Not many people knew who he was as a player and could only create an idea seeing him play for the National Team.
This year was a bit different – Kleiza decided to leave the NBA behind him and continue his career in Greece with Olympiacos Piraeus.
Though the initial switch to European basketball was because of the money, Kleiza discovered himself as a true leader and a player, who the team could rely on in times of hardship.
Linas played a crucial role in the march of Olympiacos to the Euroleague final, where the club lost to Spanish powerhouse Barcelona.
As well as outshining players such as Josh Childress, Milos Teodosic or Theo Papaloukas, Kleiza also received the Alphonso Ford Trophy, awarded to the Europe’s elite competition’s top-scorer and he became the first Lithuanian ever to do be handed the accolade.

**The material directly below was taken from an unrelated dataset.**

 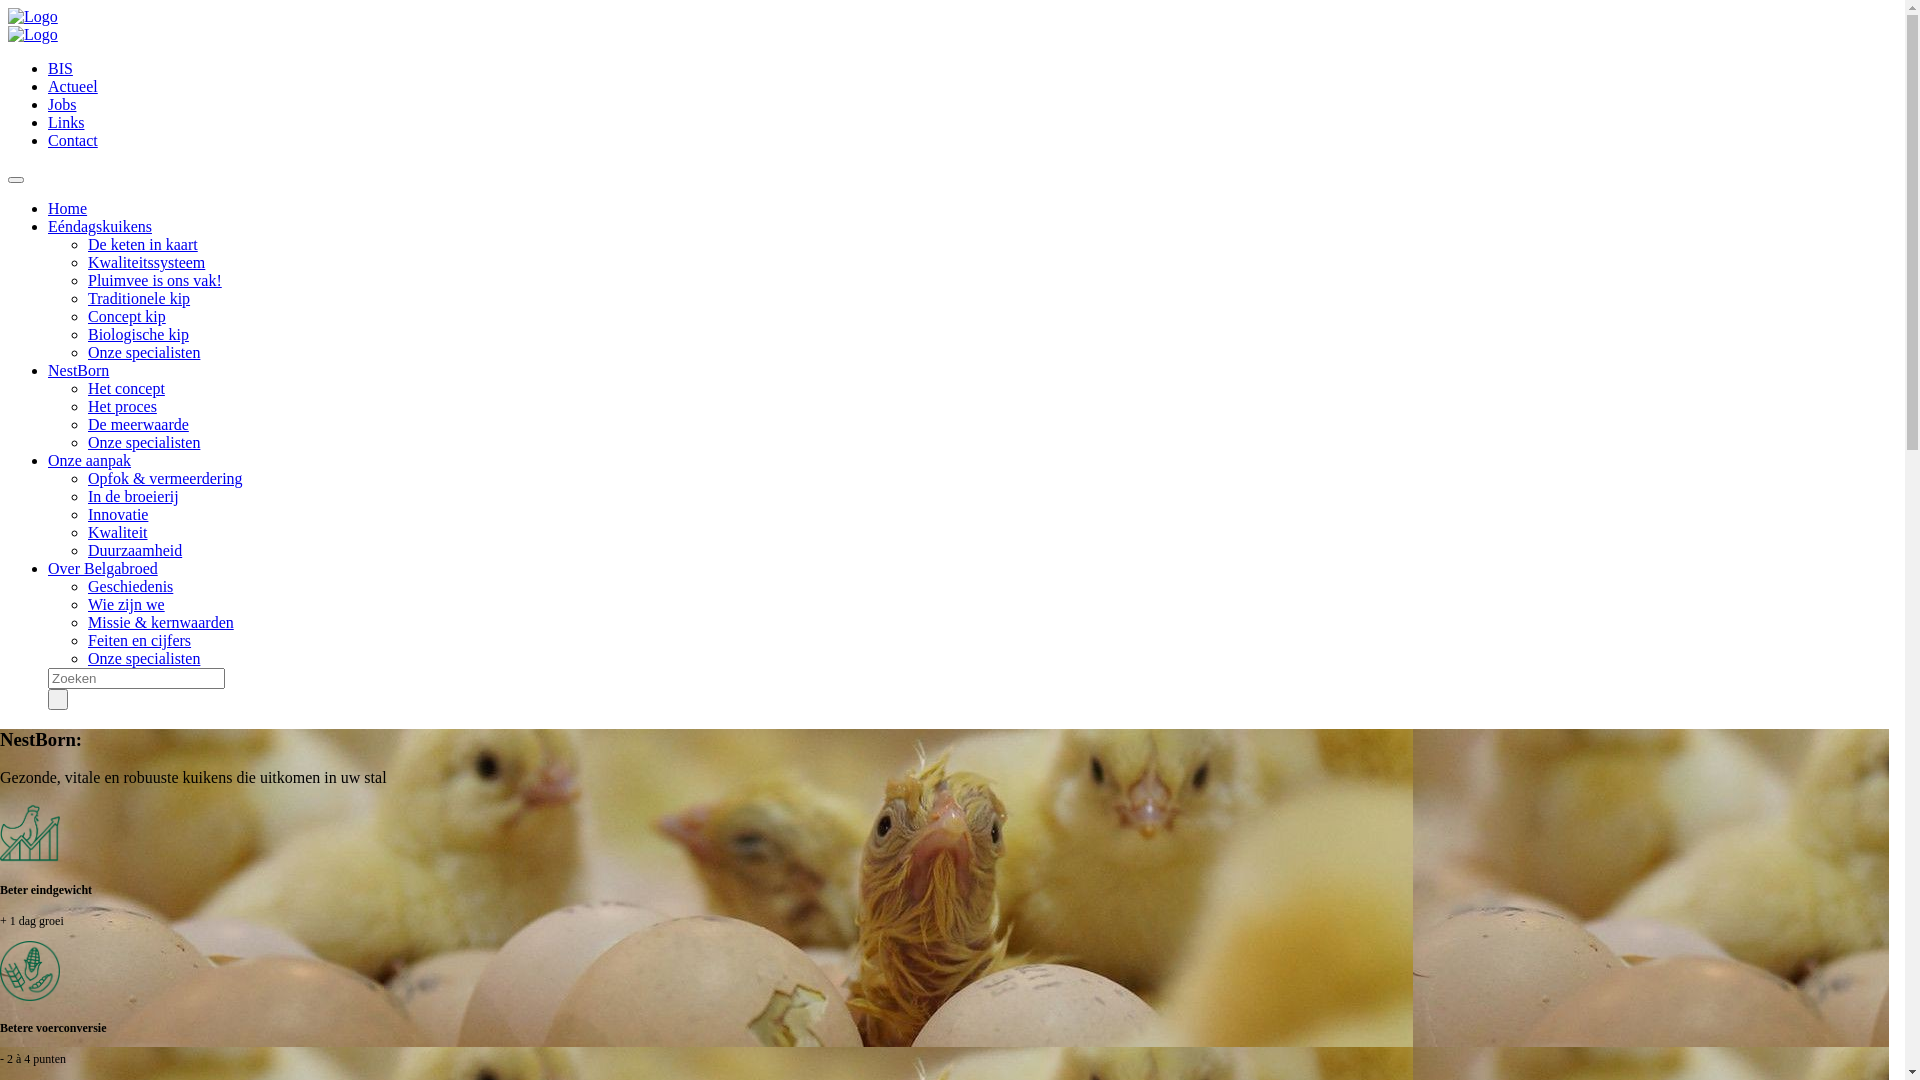 What do you see at coordinates (133, 550) in the screenshot?
I see `'Duurzaamheid'` at bounding box center [133, 550].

However, despite shining at club level, Kleiza is still to become the leader of the national team.
There are no doubts that he is the most skilful player on the roster, but he will now have to prove that on the court.
Linas mind-set hasn’t always been to be the greatest and as much as people love him as a player for his game, he does have an edgy character and sometimes has had the wrong attitude when it comes to effort – particularly in Eurobasket 2009.
One thing that could have got in the way and limited Kleiza’s impact on the Lithuanian National Team is his position.
Despite a powerful build and a huge frame, the former Denver Nugget spent most of his playing time as a small forward in the National Team.
It was probably a mistake on behalf of former coach Ramunas Butautas as Kleiza has really blossomed as a power forward with Olympiacos.
His body and strength are best suited to play at the four on the international stage, whereas in the NBA he is most effective when playing as a small forward.
Linas Kleiza will have to take the matters into his own hands this time after failing to do so last time round and letting down the whole country of Lithuania.
A season with Olympiacos Piraeus in Greece might have helped the former Denver Nugget adapt to European basketball, but the key here might be the fact that Kleiza really discovered himself at the power forward position.
Former team Lithuania coach Ramunas Butautas usually played Linas at the three, where he didn’t feel that comfortable with his huge frame and massive strength by European standards.